Task goal: Exactly the lines from the one containing "This screenshot has" through the end of the listing below are required, restated word for word and without pictures.

Records:
+ + + + +
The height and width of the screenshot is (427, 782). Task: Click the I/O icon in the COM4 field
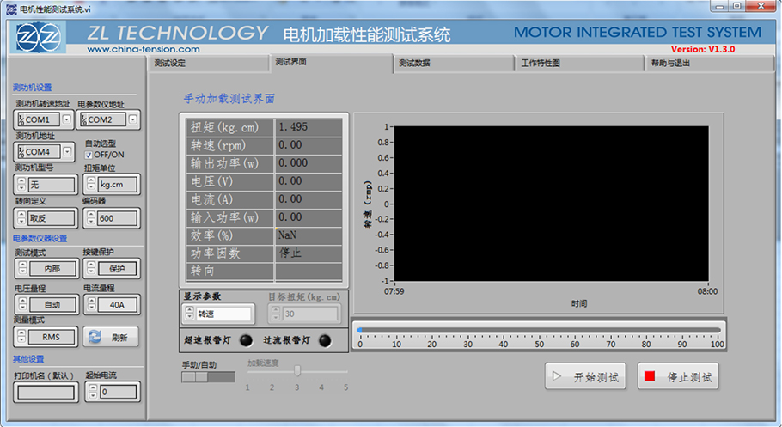click(x=21, y=151)
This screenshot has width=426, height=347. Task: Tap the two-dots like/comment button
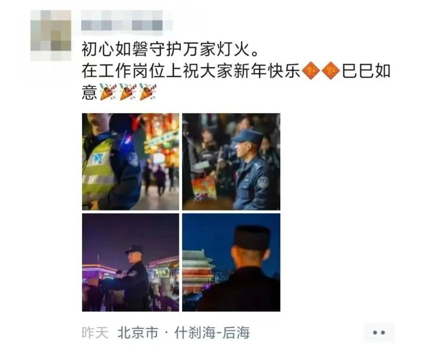click(379, 332)
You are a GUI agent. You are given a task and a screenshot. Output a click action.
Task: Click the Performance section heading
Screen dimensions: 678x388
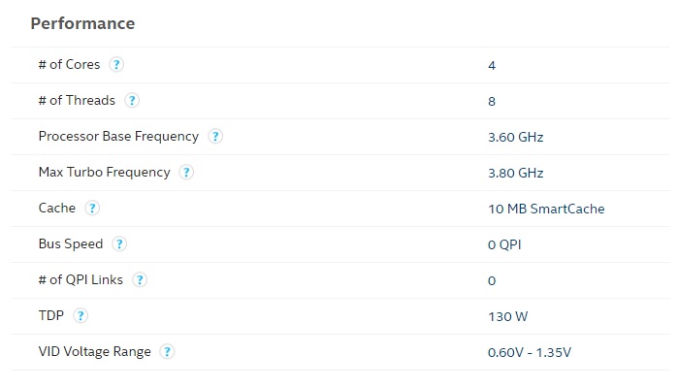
+ + + + +
Task response:
This screenshot has width=426, height=347. Task: Tap the two-dots like/comment button
click(379, 332)
You are a GUI agent. You are given a task and a screenshot. Output a click action.
Task: Click the Performance section heading
Screen dimensions: 678x388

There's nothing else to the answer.